Evolution of sleep disordered breathing in infants with achondroplasia
- PMID: 39847128
- DOI: 10.1007/s11325-025-03254-x
Evolution of sleep disordered breathing in infants with achondroplasia
Abstract
Purpose: Children with achondroplasia (ACH) are at risk for sudden death in infancy due to sleep disordered breathing (SDB) and foramen magnum stenosis (FMS). Sleep studies and neuroimaging are performed in infants with ACH, but interpretation of infant studies is challenging. We sought to describe baseline data on polysomnography (PSG) indices in infants with achondroplasia as well as effects of age and surgery on these parameters.
Methods: Retrospective data were abstracted from the multisite CLARITY ACH database from years 2008-2017. Both obstructive apnea hypopnea index (OAHI) and central apnea index (CAI) were extracted, and effects of age and surgical intervention (adenoidectomy [AD] or cervicomedullary decompression [CMD]) were analyzed.
Results: 172 PSGs from 86 infants were analyzed. In surgically naive children, OAHI decreased over the first year but then increased in the second year, while CAI was mostly stagnant over the first two years. There were no significant differences between age at first PSG or PSG indices for surgically naive infants versus those who underwent AD or CMD. OAHI decreased after AD and CAI decreased after CMD.
Conclusion: Similar to average stature infants, our results demonstrate the need to interpret sleep study findings of children with ACH in the context of age, particularly for obstructive indices. Neither OAHI nor CAI differentiated those infants who subsequently underwent surgery, suggesting that there were other important clinical factors in the surgical decision-making process. Independent of age, AD resulted in improvement in OSA and CMD with improvement in central sleep apnea.
Keywords: Achondroplasia; Adenoidectomy; Cervicomedullary decompression; Infant polysomnogram.
© 2025. The Author(s), under exclusive licence to Springer Nature Switzerland AG.
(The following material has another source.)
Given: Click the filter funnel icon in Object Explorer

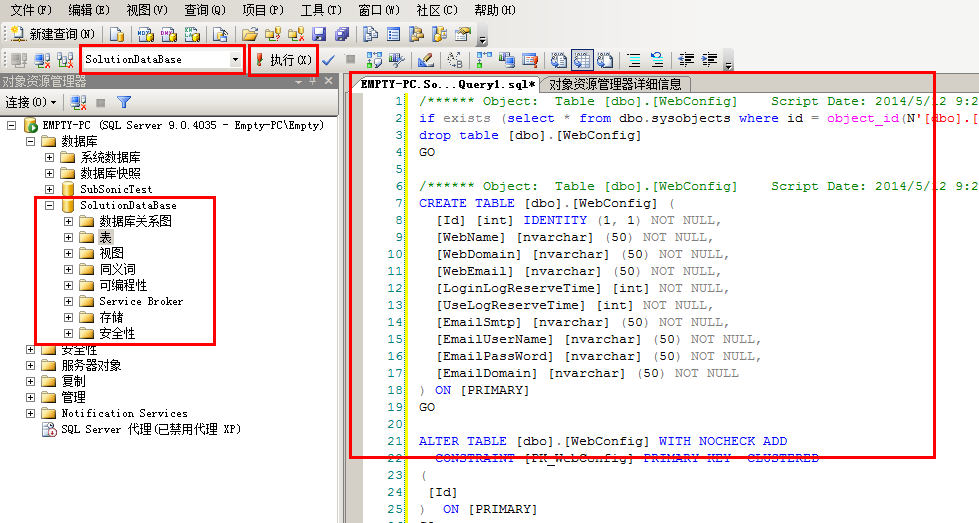Looking at the screenshot, I should click(x=124, y=102).
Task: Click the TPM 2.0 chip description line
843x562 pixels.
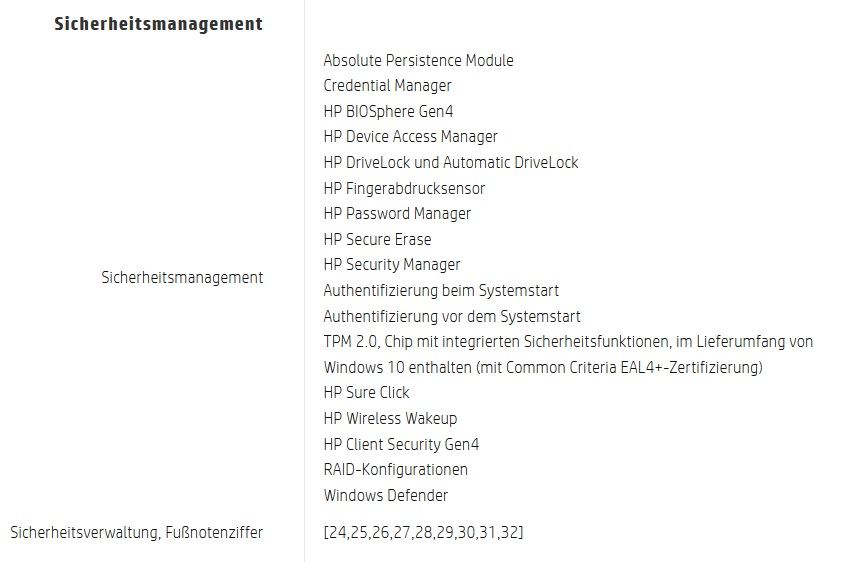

Conflict of interest statement
Declarations. Ethical approval: Institutional Review Board approval for the multi-institutional CLARITY study was obtained from the four participating sites: Johns Hopkins University (JHU) (coordinating site); McGovern Medical School at University of Texas Health (UTH); Nemours Children’s Hospital, Delaware (NCH); and University of Wisconsin (UW). The study was performed in accordance with the ethical standards as laid down in the 1964 Declaration of Helsinki and its later amendments or comparable ethical standards. Informed consent: Patients signed a locally approved informed consent form if they sought care over the data collection period. Subjects who could not be reached during the data collection period were included in the cohort under a waiver of consent. This process was approved by the local Institutional Review Board at each participating institution (Johns Hopkins University (Baltimore, MD; coordinating site), AI DuPont Hospital for Children (Wilmington, DE), McGovern Medical School at the University of Texas Health (Houston, TX), and University of Wisconsin (Madison, WI). Conflict of interest: This is an investigator‑initiated independent research study supported, in part, by BioMarin, Inc. The data presented in this paper do not pertain to the investigational pharmaceuticals under development by BioMarin, Ascendis, Therachon, or QED. These following competing activities were reviewed and approved by our institutions. J.E.H.‑F. has participated in Advisory Boards sponsored by BioMarin pertaining to achondroplasia. J.E.H.‑F. has been consulted by BioMarin, Alexion, Therachon/Pfizer, QED, Innoskel and NovoNordisk for clinical issues related to achondroplasia and other genetic skeletal conditions and acts as a site principal investigator (PI) for clinical trials for BioMarin, Therachon/Pfizer and QED. M.B.B. is now an employee of Tyra pharmaceuticals. J.T.H. has participated in Advisory Boards pertaining to achondroplasia sponsored by BioMarin. D.R.‑B. has participated in Advisory Boards pertaining to achondroplasia sponsored by BioMarin and has lectured for BioMarin. J.L. is a site PI for Ascendis and QED and is a paid speaker and consultant for BioMarin. The other authors declare no competing interests.